_Exercise prompt_:
Restate every entry verbatim; drop the pictures.
*** Data to process Section Begins ***
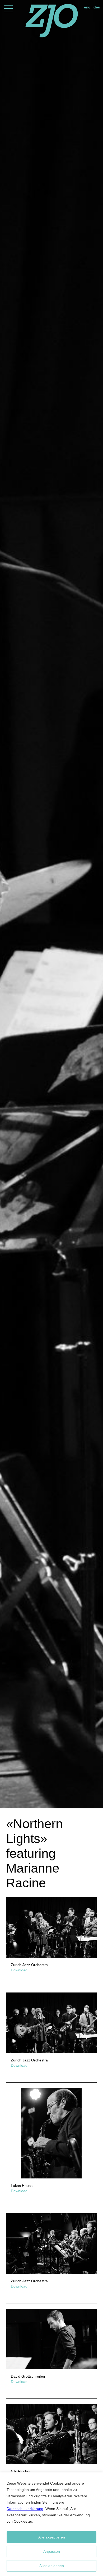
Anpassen (51, 2551)
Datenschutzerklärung (25, 2509)
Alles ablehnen (51, 2566)
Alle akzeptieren (51, 2537)
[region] (51, 2524)
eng (87, 7)
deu (96, 7)
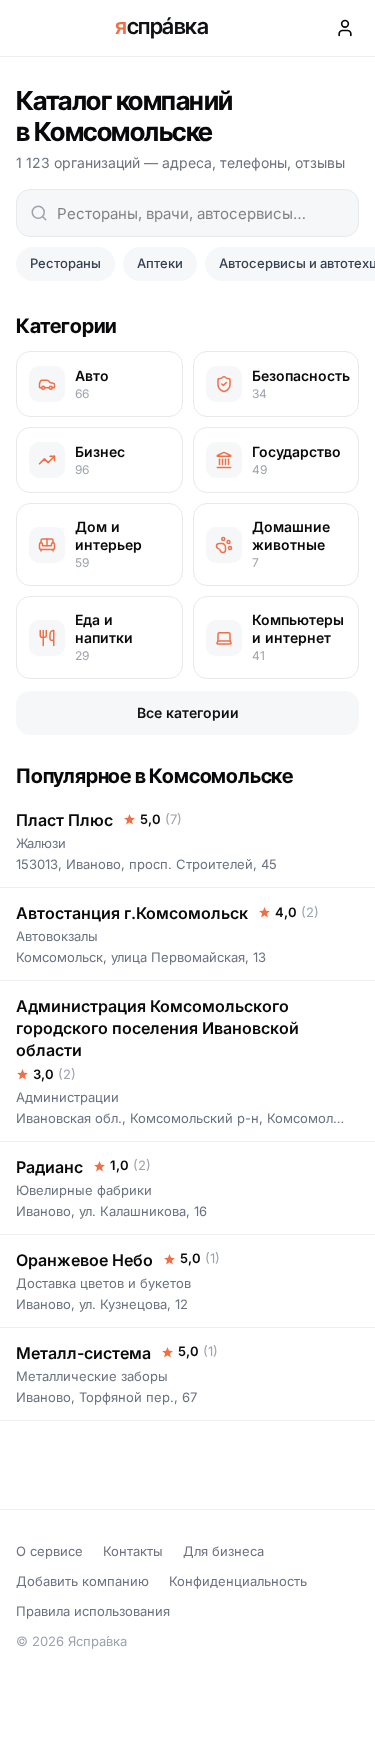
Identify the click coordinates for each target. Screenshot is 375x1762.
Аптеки (160, 263)
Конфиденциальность (238, 1581)
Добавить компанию (82, 1581)
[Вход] (345, 28)
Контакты (133, 1551)
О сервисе (49, 1551)
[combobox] (187, 213)
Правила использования (93, 1611)
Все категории (188, 712)
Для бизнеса (223, 1551)
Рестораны (65, 263)
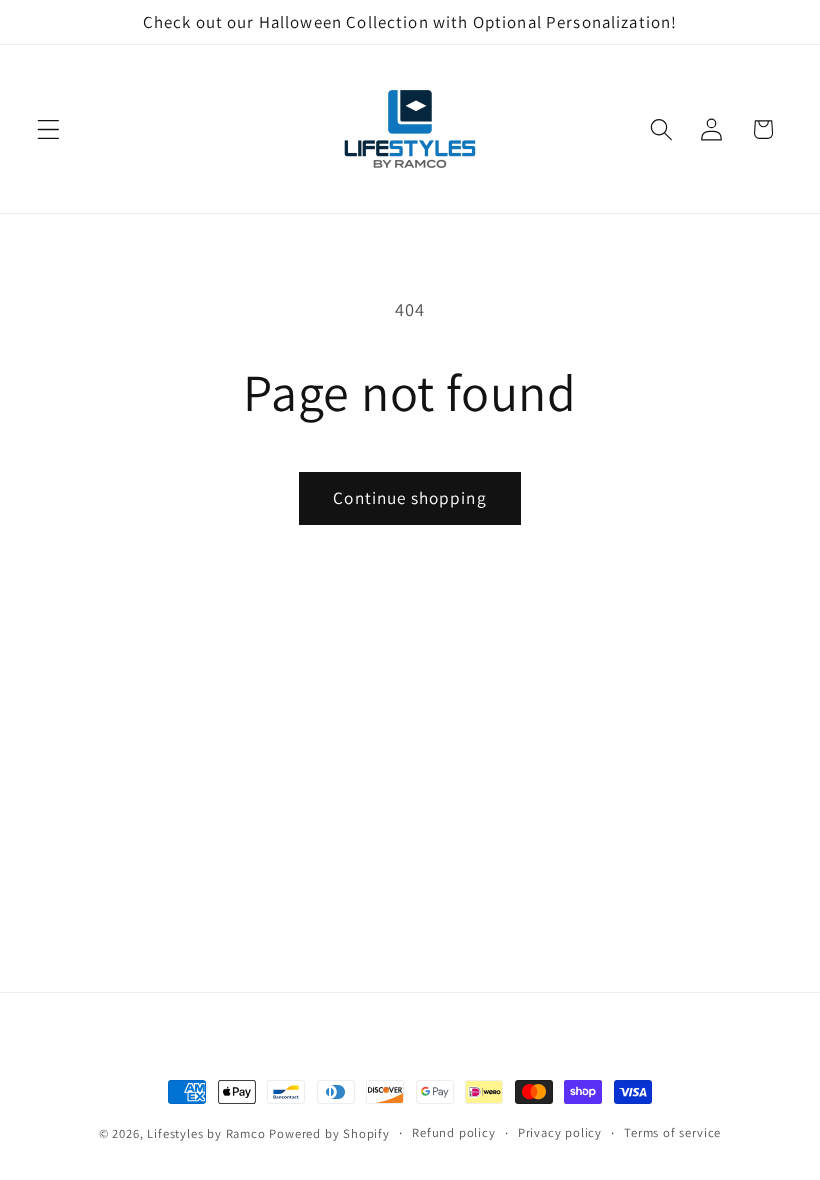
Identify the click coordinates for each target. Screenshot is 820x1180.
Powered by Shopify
*** Data to process Section Ends ***
_Exercise answer_:
Anpassen (51, 2551)
Datenschutzerklärung (25, 2509)
Alles ablehnen (51, 2566)
Alle akzeptieren (51, 2537)
[region] (51, 2524)
eng (87, 7)
deu (96, 7)
Identify the click coordinates for each target. Screenshot is 375x1762.
Аптеки (160, 263)
Конфиденциальность (238, 1581)
Добавить компанию (82, 1581)
[Вход] (345, 28)
Контакты (133, 1551)
О сервисе (49, 1551)
[combobox] (187, 213)
Правила использования (93, 1611)
Все категории (188, 712)
Для бизнеса (223, 1551)
Рестораны (65, 263)
Identify the click coordinates for each target. Screenshot is 820x1180.
Powered by Shopify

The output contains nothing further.